RIYADH: Saudi Arabia’s Tadawul All Share Index rebounded on Tuesday, as it gained 37.74 points or 0.33 percent to close at 11,586.40. 

The total trading turnover of the main index was SR5.41 billion ($1.44 billion), with 101 stocks advancing and 136 declining. 

The Kingdom’s parallel market, Nomu, edged down by 1.24 percent to close at 28,281.76. 

The MSCI Tadawul Index gained 8.09 points to 1,474.60. 

The best-performing stock on the benchmark index was Saudi Fisheries Co. The firm’s share price increased by 10 percent to SR112.20. 

The share price of AlJazira REIT also rose by 9.91 percent to SR15.52. 

Alistithmar AREIC Diversified REIT Fund also saw its stock price increase by 9.90 percent to SR8.77. 

Conversely, the share price of Jahez International Co. for Information System Technology declined by 3.33 percent to SR27.55. 

On the announcements front, Aldrees Petroleum and Transport Services Co. revealed that its net profit for the first quarter of this year reached SR100.1 million, representing a rise of 29.32 percent compared to the same period in 2024. 

Compared to the fourth quarter of 2024, Aldrees’ net profit increased by 6.94 percent. 
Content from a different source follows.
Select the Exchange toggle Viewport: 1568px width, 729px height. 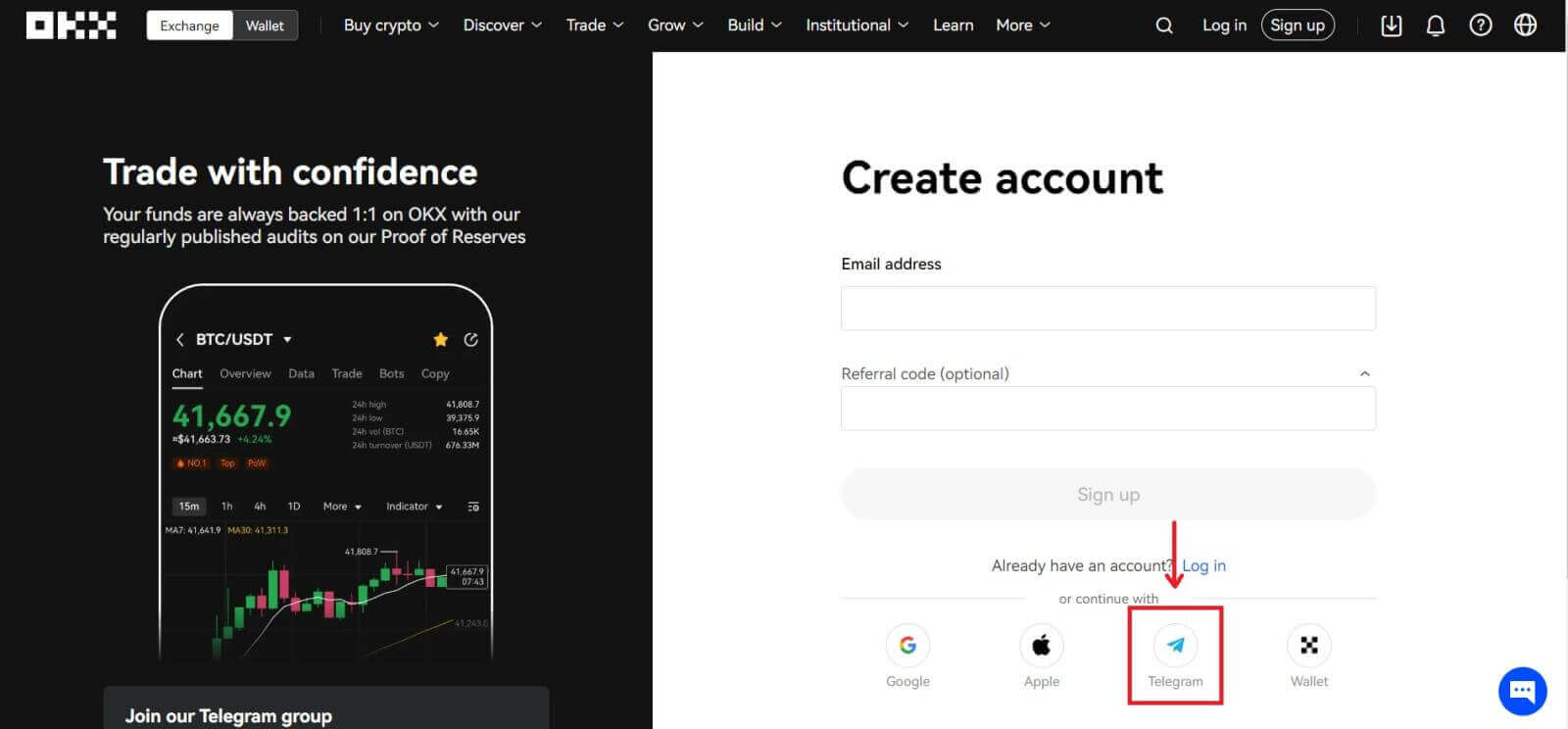tap(190, 25)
In a press statement, Aldrees attributed the rise in profit to higher sales from the company’s petrol and transport division. 

The share price of Aldrees edged up by 1.81 percent to SR135. 

In a Tadawul statement, the Saudi National Bank said that its net profit for the first three months of this year witnessed a year-on-year rise of 19.48 percent to reach SR6.02 billion. 

The financial institution said that the rise in profit was driven by a 7.56 percent rise in operating revenue during the first quarter compared to the same period of the previous year. 

The stock price of SNB increased by 3.98 percent to SR35.25.

Al Rajhi Bank said that its net profit for the first quarter of this year reached SR5.9 billion, representing a rise of 34.07 percent compared to the same period in 2024. 

In a Tadawul statement, the bank added that its total operating revenue for the first three months of this year stood at SR9.2 billion, marking a 27.26 percent year on year rise. 

Al Rajhi Bank’s share price increased by 0.41 percent on Tuesday to reach SR98.